Wage Garnishment and Bank Levies

If tax debts are not paid to the IRS and you have been informed that debts are owed, a levy can be placed on your wages, also known as wage garnishment. This means the IRS has exercised a right over your assets in the form of your wages. Wage garnishment is one of the most common methods the IRS takes against taxpayers who owe tax debt. Unfortunately, many taxpayers don’t seek tax debt resolution until wage garnishment has been levied against them.

Wage garnishment is a frightening experience. Many taxpayers immediately feel a sense of high anxiety, anger, and desperation. It is important to keep in mind that even if you are dealing with wage garnishment, this process can be undone. With financial help from a CPA and attorney experienced with IRS code and law, wage garnishment can be stopped. You can get out from under tax debt and return to your normal routine.

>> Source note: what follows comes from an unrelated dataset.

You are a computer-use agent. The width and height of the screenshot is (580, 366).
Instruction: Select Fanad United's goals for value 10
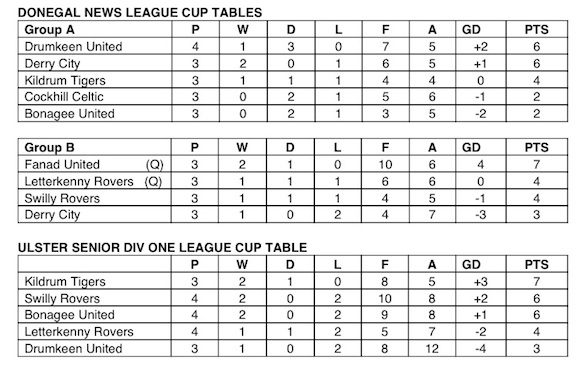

What Happens Before Wage Garnishment?

Before the IRS conducts wage garnishment for unpaid federal taxes, a notice of Demand for Payment is delivered to the taxpayer. This notice should be taken seriously, however many taxpayers disregard it or don’t understand it. After this a Final Notice is delivered, which gives the taxpayer 30 days to solve the tax debt problem or make a resolution plan. If no attempt is made to resolve the problem, wage garnishment will follow. When wage garnishment occurs, the IRS takes the case to the taxpayer’s employer and demands that wages be withheld from the taxpayer and delivered to the IRS. This is often an embarrassing and distressing moment for the taxpayer. However, this situation can be successfully resolved with minimal professional problems.

The most important thing to do is to act as quickly as possible and as soon as possible to prevent wage garnishment before it occurs, or to stop it once it has. If you have received a notice of wage garnishment, you can prevent it by filing proper documents and making a plan to pay back your IRS tax debt. When you contact us, we will take immediate measures to organize a payment strategy, contact the IRS, and make a tax relief solution that is based on your needs, not theirs.

What to Do After Wage Garnishment

Once wage garnishment has occurred, you have options to end it. Which option is best for you depends on your situation. If you are dealing with penalties or interest for the first time, penalty abatement may be an option to reduce your tax debt.  If you are unable to pay your tax debt at this time and wage garnishment imposes serious financial hardship on you or your family, you may be eligible to file for currently not collectible. The most common restitution method after wage garnishment is an IRS installment agreement. This allows you to restructure your tax debt and make payments that better suit your situation. Organizing these agreements will allow you to avoid levies and liens not only on your wages, but on your other assets as well.